尹念念的博客

ASP.NET WebApi OAuth2身份认证---刷新token

发布时间:2019-12-25 15:32:45阅读: 157 评论数:

接上篇文章 传送门

当token过期后,OAuth2.0提供了token刷新机制:

public void ConfigureOAuth(IAppBuilder app)
{
    OAuthAuthorizationServerOptions OAuthServerOptions = new OAuthAuthorizationServerOptions()
    {
        AllowInsecureHttp = true,
        TokenEndpointPath = new PathString("/token"),
        AccessTokenExpireTimeSpan = TimeSpan.FromSeconds(10),
        Provider = new SimpleAuthorizationServerProvider(),
 
        //refresh token provider
        RefreshTokenProvider = new SimpleRefreshTokenProvider()
    };
 
    // Token Generation
    app.UseOAuthAuthorizationServer(OAuthServerOptions);
    app.UseOAuthBearerAuthentication(new OAuthBearerAuthenticationOptions());
}


1、添加新的RefreshTokenProvider

public class SimpleRefreshTokenProvider : IAuthenticationTokenProvider
{
    public async Task CreateAsync(AuthenticationTokenCreateContext context)
    {
        var refreshTokenId = Guid.NewGuid().ToString("n");
 
        using (AuthRepository _repo = new AuthRepository())
        {
 
            var token = new RefreshToken()
            {
                Id = refreshTokenId.GetHash(),
                Subject = context.Ticket.Identity.Name,
                IssuedUtc = DateTime.UtcNow,
                ExpiresUtc = DateTime.UtcNow.AddMinutes(30)
            };
 
            context.Ticket.Properties.IssuedUtc = token.IssuedUtc;
            context.Ticket.Properties.ExpiresUtc = token.ExpiresUtc;
 
            token.ProtectedTicket = context.SerializeTicket();
 
            var result = await _repo.AddRefreshToken(token);
 
            if (result)
            {
                context.SetToken(refreshTokenId);
            }
 
        }
    }
 
    public async Task ReceiveAsync(AuthenticationTokenReceiveContext context)
    {
 
        string hashedTokenId = context.Token.GetHash();
 
        using (AuthRepository _repo = new AuthRepository())
        {
            var refreshToken = await _repo.FindRefreshToken(hashedTokenId);
 
            if (refreshToken != null)
            {
                //Get protectedTicket from refreshToken class
                context.DeserializeTicket(refreshToken.ProtectedTicket);
                var result = await _repo.RemoveRefreshToken(hashedTokenId);
            }
        }
    }
 
    public void Create(AuthenticationTokenCreateContext context)
    {
        throw new NotImplementedException();
    }
 
    public void Receive(AuthenticationTokenReceiveContext context)
    {
        throw new NotImplementedException();
    }
 
}

我们实现了其中两个异步方法,对两个同步方法不做实现。

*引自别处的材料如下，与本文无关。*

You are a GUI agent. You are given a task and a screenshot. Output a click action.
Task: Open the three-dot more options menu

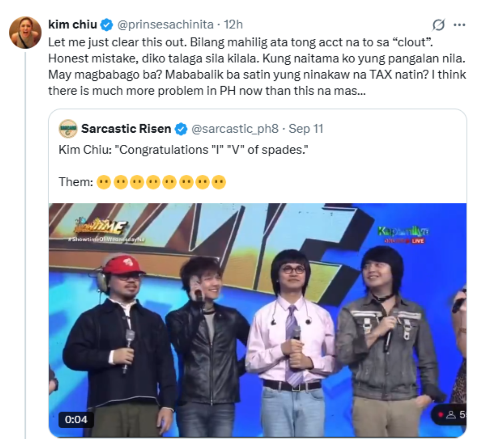[x=459, y=25]
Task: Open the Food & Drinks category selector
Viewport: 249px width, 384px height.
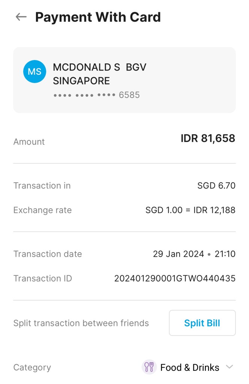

其中CreateAsync用来生成RefreshToken值,生成后需要持久化在数据库中,客户端需要拿RefreshToken来请求刷新token,此时ReceiveAsync方法将拿客户的RefreshToken和数据库中RefreshToken做对比,验证成功后删除此refreshToken。


2、重新请求token

1.png

可以看到这次请求不但得到了token,还得到了refresh_token


3、当token过期后,凭借上次得到的refresh_token重新获取token

2.png

此次请求又得到了新的refresh_token,每次refresh_token只能用一次,因为在方法ReceiveAsync中我们一旦拿到refresh_token就删除了记录。